Task: Nothing but the lines from the one with "United States (USD $) (199, 1021)" down to the one with "Handelsbetingelser (276, 345)" should be returned, exactly and with both ends included, from the material below.
+++ Records for the exercise +++
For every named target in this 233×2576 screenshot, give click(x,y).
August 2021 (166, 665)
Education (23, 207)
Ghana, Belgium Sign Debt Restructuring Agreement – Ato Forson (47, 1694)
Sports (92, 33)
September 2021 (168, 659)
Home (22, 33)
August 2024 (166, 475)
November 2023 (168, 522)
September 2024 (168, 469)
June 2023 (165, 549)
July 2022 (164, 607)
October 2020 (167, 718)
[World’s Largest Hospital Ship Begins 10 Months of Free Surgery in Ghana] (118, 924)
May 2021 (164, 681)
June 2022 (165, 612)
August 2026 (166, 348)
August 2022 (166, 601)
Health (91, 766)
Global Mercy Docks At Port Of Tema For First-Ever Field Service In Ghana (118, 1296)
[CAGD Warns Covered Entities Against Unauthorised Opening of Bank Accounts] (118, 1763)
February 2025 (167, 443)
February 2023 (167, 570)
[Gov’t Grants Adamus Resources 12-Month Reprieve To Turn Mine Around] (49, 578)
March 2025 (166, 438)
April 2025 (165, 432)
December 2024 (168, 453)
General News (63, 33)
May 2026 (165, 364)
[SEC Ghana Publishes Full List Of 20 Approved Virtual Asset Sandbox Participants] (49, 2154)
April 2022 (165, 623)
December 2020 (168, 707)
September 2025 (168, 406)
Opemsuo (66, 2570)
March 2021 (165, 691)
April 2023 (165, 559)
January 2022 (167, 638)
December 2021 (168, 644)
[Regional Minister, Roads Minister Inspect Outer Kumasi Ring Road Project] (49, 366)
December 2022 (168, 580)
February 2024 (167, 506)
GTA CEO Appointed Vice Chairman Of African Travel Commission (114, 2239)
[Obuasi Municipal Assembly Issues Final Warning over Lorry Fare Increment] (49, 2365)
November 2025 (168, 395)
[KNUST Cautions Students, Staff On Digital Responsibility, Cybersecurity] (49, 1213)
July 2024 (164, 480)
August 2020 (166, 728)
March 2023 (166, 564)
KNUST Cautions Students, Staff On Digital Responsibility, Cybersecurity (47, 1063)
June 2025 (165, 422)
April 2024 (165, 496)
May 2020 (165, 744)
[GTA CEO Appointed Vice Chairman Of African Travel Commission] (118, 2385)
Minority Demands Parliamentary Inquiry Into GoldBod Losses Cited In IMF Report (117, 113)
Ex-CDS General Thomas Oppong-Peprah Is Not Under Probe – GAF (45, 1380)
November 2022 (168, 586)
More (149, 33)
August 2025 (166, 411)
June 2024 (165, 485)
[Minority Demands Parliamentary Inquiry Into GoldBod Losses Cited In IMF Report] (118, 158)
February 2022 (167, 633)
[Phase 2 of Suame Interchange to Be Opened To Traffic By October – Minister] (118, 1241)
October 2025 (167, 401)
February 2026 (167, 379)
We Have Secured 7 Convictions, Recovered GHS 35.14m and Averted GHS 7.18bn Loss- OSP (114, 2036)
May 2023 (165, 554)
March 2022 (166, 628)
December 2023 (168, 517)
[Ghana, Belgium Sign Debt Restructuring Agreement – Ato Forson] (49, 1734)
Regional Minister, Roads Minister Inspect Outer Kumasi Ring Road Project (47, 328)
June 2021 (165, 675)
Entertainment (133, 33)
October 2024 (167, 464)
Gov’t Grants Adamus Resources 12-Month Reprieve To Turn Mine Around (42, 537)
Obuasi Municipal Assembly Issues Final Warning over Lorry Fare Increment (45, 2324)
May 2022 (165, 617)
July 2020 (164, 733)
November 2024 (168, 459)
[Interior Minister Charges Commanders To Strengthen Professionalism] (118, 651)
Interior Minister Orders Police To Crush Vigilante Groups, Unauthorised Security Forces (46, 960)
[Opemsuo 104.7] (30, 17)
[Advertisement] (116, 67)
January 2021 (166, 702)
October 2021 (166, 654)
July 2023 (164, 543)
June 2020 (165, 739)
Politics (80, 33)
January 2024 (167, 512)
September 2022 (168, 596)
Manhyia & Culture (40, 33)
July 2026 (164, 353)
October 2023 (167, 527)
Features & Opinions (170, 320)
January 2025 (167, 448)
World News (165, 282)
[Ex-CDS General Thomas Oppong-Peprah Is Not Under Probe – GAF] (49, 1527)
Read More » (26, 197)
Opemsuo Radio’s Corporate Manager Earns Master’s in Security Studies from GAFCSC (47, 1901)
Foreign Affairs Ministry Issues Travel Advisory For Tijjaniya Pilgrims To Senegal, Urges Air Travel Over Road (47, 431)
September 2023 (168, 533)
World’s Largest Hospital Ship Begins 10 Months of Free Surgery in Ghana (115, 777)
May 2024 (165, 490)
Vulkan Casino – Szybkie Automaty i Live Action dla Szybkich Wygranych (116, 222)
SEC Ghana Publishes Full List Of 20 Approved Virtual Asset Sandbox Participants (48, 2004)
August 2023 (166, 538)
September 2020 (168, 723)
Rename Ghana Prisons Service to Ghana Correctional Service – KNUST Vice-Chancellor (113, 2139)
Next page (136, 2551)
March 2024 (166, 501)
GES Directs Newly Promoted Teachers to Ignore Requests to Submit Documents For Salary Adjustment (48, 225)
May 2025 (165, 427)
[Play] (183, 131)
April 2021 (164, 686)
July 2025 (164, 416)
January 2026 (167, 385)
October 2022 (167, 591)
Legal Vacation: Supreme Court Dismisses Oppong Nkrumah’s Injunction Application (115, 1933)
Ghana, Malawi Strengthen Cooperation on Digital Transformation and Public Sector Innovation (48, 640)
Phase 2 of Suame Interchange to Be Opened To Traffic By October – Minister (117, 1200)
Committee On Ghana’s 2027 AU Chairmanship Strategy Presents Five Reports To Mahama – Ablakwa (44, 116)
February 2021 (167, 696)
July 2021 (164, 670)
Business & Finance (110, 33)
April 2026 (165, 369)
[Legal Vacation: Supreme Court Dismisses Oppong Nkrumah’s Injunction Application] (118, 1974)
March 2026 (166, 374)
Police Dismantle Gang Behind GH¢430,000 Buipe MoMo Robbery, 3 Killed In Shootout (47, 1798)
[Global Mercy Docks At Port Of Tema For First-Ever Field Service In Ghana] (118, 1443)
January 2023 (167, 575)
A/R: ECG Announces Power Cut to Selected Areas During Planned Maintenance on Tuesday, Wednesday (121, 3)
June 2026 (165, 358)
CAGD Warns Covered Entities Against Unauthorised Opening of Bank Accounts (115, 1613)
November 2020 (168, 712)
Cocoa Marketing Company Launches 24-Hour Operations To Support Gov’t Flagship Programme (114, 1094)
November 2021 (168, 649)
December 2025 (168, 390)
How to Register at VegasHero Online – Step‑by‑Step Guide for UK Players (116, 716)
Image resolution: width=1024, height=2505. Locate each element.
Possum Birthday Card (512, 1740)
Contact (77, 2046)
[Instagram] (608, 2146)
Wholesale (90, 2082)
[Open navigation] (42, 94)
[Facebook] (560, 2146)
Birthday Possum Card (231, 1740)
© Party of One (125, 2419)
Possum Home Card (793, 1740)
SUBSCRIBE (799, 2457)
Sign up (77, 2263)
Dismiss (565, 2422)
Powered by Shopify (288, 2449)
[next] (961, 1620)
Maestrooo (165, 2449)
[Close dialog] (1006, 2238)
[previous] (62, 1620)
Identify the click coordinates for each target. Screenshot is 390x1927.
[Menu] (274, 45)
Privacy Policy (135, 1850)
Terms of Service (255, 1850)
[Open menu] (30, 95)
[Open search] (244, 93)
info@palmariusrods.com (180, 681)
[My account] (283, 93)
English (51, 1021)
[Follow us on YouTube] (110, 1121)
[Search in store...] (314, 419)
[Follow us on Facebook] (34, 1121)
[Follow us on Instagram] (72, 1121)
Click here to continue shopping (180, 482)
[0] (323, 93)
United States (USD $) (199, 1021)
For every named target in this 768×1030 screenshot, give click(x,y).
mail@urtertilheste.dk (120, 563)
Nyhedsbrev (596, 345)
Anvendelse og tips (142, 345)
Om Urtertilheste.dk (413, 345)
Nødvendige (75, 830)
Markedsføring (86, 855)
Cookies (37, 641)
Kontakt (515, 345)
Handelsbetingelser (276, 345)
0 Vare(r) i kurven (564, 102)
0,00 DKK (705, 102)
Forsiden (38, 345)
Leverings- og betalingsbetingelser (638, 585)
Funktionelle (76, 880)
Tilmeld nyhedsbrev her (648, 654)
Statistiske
+++
Solution:
United States (USD $) (199, 1021)
For every named target in this 768×1030 screenshot, give click(x,y).
mail@urtertilheste.dk (120, 563)
Nyhedsbrev (596, 345)
Anvendelse og tips (142, 345)
Om Urtertilheste.dk (413, 345)
Nødvendige (75, 830)
Markedsføring (86, 855)
Cookies (37, 641)
Kontakt (515, 345)
Handelsbetingelser (276, 345)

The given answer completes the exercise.